How do you show ambiguous or nebulous data? What if you're unsure about the error range of the data (but you have a decent idea). Error bars are a common solution, but they're not the best fit for all visualizations.
Most people are familiar with basic data visualization primitives: position, size, color, shape, etc. Different primitives can encode different dimensions of the data. For instance, imagine a simple bar chart.
You can use various data visualization primitives to show different properties of the data. In this bar chart, category (A, B, C, ...) is encoded in the x dimension, and value (0 to 40) is encoded in the y dimension. This is pretty standard. However, it is possible to encode more information in this chart. Each bar could be color-based on another dimension of the data. The bars could also have different patterns (along with color) to show yet another dimension of the data. Color and patterns could be used to show either categorial data (e.g., use red/green/blue/etc to show different types of a value; e.g., 'Monday' or 'Wednesday'), or noncategorical / linear (e.g., use different shades of a color to show different degrees or ranges of a value; e.g, 0-10). The bars could be ovals, or have rounded corners, to encode another dimension (but I wouldn't recommend this madness).
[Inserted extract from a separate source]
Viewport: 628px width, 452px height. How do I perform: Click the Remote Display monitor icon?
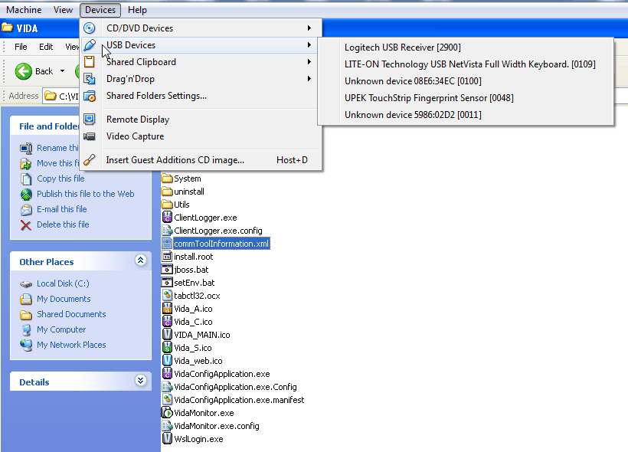point(90,120)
One dimension that is sometimes overlooked is uncertainity. Many excellent visualization types exist to show ranges of error, such as error bars:
However, I think (depending on the application, audience, and data), SVG filters can be used to show ambiguity in an easier to comprehend way. Imagine encoding uncertainity as the strength of a blur filter:
Or, if a line chart visualizes some sort of uncertain data, showing wiggly lines could better communicate the uncertainity - as opposed to a title (that few will read anyway) that simply says 'This data contains some degree of uncertainity.' Simply presenting a normal line chart implies no ambiguity in the data: it's a sharp, crisp line chart like all other scientific charts, so of course it's right! Wiggly lines both communicate a more coherrent story telling experience and communicate the data's ambiguity.
Keep in mind that not all browsers support SVG filters. If your goal is to reach as many people as possible, filters may not be the best option. However, if you are able to restrict your content to modern browers, filters can be a powerful tool.
Creating filters is a difficult task. It involves thinking about how filters can combine with each other, and is not very inuitive (for me, at least). Inkscape provides some great tools for visualizing filter creation and the output of created filters. Because Inkscape outputs SVG, you can directly use the filters created in Inkscape in the browser. Also, here are some notes on a talk I gave about SVG filters at the D3 unconference.
SVG filters can be used also in CSS3 - allowing any element to receive any filter. Performance considerations aside, this is a powerful feature that is not commonly used (and not supported by all browsers). What excites me is not only seeing more widespread use of filters, but the CSS Shader spec proposed by Adobe. One must be careful when using filters (or using any kind of decoration) in data visualizations. In most cases, filters can be just chart junk and not add to the visualization in any way. However, depending on the goal and when used properly and carefully, filters (and possibly shaders) can enhance a visualization's story-telling power.